Entries provided ->
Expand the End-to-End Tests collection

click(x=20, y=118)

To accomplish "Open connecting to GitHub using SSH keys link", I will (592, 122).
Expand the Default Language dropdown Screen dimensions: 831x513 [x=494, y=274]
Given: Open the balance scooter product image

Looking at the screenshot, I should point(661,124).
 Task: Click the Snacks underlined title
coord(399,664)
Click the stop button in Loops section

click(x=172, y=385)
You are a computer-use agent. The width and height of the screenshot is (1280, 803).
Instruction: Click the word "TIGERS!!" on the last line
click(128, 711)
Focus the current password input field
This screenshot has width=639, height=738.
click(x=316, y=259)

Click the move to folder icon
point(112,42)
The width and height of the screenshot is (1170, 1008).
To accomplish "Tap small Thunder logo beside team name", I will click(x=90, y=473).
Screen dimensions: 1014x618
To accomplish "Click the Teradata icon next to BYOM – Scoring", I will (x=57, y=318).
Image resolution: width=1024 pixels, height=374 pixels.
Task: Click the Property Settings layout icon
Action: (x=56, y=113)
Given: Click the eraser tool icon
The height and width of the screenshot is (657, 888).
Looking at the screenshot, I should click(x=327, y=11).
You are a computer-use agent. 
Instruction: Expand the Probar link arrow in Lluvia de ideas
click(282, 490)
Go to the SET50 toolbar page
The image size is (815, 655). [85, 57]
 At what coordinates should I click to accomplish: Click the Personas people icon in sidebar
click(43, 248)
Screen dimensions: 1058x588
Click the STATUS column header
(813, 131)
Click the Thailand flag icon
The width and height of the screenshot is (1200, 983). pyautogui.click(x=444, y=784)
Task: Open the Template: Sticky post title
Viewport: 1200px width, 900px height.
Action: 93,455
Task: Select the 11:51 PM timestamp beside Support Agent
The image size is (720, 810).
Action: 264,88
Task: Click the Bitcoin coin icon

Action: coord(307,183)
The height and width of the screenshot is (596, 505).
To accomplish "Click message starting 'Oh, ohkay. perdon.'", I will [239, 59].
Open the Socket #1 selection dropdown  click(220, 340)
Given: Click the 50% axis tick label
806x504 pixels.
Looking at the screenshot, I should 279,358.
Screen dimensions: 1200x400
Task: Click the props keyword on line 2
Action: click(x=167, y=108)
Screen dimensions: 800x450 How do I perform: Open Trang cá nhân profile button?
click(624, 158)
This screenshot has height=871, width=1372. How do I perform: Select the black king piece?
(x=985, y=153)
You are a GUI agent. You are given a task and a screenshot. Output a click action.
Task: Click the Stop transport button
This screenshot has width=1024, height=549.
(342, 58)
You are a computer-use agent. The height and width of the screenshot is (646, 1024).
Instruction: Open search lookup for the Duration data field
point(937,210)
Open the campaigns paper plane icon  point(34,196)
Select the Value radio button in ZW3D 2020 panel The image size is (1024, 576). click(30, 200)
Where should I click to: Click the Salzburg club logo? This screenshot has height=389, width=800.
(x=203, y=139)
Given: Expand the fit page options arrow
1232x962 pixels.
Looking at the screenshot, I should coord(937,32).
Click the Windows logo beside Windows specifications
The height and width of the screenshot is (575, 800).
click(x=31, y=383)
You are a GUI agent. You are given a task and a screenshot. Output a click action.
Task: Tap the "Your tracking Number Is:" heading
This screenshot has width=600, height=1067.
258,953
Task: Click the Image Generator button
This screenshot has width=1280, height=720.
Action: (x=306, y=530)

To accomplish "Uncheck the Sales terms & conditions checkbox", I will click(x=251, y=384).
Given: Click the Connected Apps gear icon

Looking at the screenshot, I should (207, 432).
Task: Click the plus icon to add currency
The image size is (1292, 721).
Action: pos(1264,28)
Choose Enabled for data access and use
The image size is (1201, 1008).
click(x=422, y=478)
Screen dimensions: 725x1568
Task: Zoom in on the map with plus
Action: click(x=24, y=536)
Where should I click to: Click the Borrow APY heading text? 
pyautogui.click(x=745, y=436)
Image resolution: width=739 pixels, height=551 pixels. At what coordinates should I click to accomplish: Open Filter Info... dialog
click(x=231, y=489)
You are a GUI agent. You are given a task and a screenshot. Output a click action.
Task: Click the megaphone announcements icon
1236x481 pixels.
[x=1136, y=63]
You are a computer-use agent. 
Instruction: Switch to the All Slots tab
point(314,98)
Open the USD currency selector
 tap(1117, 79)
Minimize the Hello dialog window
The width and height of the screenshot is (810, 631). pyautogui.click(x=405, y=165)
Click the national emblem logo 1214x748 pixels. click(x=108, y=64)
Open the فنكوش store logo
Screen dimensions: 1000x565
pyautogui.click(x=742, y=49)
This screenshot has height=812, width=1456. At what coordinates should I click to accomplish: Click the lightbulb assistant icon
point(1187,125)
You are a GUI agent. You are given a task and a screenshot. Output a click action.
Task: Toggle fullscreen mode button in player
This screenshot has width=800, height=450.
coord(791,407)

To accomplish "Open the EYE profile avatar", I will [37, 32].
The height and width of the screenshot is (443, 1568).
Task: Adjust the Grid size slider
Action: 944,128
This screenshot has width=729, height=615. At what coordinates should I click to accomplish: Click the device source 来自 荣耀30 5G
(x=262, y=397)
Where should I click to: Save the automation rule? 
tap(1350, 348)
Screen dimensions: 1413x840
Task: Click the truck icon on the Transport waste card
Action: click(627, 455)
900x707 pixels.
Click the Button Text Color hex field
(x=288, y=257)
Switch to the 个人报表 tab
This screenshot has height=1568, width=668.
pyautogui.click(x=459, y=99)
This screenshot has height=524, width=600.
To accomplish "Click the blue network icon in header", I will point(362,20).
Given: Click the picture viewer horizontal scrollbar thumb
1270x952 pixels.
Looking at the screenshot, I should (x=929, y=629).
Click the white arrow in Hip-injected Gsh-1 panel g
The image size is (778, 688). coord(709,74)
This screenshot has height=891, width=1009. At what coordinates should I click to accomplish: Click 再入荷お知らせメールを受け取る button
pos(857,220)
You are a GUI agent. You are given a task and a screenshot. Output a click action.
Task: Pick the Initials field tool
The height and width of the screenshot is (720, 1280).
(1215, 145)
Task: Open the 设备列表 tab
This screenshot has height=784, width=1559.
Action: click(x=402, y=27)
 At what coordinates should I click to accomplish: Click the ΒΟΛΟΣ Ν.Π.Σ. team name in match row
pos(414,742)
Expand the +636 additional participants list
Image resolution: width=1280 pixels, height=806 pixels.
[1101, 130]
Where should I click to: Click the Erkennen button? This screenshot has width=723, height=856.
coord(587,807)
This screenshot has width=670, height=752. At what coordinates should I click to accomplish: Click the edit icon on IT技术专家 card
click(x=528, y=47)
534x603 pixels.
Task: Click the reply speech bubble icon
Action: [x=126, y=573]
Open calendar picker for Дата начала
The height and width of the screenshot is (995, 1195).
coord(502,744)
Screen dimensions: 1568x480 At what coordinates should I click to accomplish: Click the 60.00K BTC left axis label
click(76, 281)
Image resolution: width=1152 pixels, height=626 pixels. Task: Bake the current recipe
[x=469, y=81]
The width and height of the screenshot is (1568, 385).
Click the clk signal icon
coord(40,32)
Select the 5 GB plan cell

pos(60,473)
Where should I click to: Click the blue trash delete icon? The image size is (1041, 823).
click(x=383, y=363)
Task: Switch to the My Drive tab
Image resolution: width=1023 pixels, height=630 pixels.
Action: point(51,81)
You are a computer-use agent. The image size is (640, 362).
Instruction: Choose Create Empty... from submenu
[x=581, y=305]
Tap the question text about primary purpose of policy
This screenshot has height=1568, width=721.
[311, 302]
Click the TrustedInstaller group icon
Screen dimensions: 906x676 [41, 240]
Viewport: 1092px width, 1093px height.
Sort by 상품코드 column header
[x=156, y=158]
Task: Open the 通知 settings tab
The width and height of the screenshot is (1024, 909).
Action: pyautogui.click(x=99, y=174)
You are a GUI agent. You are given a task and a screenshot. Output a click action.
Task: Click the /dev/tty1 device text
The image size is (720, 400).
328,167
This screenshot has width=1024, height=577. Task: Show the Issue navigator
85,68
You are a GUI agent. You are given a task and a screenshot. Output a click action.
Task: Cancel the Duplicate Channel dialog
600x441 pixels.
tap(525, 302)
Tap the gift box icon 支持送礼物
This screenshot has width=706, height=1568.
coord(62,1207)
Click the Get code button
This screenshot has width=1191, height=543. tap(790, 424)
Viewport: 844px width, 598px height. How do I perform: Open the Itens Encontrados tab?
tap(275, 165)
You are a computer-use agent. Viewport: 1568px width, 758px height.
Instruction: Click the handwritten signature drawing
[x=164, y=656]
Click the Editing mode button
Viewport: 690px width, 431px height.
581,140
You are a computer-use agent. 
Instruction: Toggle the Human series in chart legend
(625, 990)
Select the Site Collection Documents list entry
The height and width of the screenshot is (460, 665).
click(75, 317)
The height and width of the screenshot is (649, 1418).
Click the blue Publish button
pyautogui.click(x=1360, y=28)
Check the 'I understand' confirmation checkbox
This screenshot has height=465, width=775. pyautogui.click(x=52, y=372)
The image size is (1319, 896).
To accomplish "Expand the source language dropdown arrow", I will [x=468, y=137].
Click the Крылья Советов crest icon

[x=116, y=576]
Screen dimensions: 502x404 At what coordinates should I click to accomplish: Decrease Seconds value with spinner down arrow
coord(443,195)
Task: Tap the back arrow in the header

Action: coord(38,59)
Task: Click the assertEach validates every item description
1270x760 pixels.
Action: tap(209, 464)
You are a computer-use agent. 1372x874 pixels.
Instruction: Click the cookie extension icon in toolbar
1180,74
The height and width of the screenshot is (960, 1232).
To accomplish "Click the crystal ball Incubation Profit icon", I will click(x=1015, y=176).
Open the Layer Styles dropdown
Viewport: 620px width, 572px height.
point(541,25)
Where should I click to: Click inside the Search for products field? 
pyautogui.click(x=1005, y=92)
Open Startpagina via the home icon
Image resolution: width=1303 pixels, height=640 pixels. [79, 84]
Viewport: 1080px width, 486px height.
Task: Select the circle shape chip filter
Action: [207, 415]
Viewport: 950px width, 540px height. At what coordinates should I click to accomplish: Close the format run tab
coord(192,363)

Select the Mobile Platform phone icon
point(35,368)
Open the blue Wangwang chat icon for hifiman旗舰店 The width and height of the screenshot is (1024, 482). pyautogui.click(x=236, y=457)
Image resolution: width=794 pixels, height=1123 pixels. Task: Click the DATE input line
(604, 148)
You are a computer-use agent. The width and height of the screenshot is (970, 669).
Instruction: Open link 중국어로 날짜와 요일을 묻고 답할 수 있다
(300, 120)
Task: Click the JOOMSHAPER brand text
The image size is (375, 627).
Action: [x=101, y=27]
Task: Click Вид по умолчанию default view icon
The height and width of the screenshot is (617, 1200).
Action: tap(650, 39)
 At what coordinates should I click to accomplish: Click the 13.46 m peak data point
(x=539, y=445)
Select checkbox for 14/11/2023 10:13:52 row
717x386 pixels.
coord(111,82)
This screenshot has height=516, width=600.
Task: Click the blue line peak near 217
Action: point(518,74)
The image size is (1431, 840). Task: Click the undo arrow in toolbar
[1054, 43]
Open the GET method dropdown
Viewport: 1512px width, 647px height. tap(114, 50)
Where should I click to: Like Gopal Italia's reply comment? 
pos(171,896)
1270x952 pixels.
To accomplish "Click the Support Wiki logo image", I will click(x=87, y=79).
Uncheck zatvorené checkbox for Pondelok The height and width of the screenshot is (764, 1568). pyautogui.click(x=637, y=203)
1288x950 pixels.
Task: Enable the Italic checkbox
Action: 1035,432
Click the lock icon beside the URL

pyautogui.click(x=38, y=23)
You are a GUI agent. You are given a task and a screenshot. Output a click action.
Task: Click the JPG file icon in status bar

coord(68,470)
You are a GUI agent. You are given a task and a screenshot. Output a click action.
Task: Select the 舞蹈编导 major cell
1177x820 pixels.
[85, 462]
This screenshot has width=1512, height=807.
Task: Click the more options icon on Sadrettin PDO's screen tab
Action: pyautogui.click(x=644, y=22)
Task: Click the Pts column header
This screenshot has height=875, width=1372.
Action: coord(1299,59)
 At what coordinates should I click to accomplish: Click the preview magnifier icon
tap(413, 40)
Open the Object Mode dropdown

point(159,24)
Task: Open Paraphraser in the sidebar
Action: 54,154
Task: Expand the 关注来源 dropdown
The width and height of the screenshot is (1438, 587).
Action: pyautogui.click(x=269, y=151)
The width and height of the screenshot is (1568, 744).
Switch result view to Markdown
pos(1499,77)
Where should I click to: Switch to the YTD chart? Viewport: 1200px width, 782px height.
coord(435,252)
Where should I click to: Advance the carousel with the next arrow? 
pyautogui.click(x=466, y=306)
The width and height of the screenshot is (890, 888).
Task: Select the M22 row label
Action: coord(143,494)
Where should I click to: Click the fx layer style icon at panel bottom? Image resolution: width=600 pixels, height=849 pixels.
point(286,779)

Task brief -> Your answer must consist only of the lines from the start of the records above through the line with "is (1280, 803).", each retyped exactly.

Task output ->
Expand the End-to-End Tests collection

click(x=20, y=118)

To accomplish "Open connecting to GitHub using SSH keys link", I will (592, 122).
Expand the Default Language dropdown Screen dimensions: 831x513 [x=494, y=274]
Given: Open the balance scooter product image

Looking at the screenshot, I should point(661,124).
 Task: Click the Snacks underlined title
coord(399,664)
Click the stop button in Loops section

click(x=172, y=385)
You are a computer-use agent. The width and height of the screenshot is (1280, 803).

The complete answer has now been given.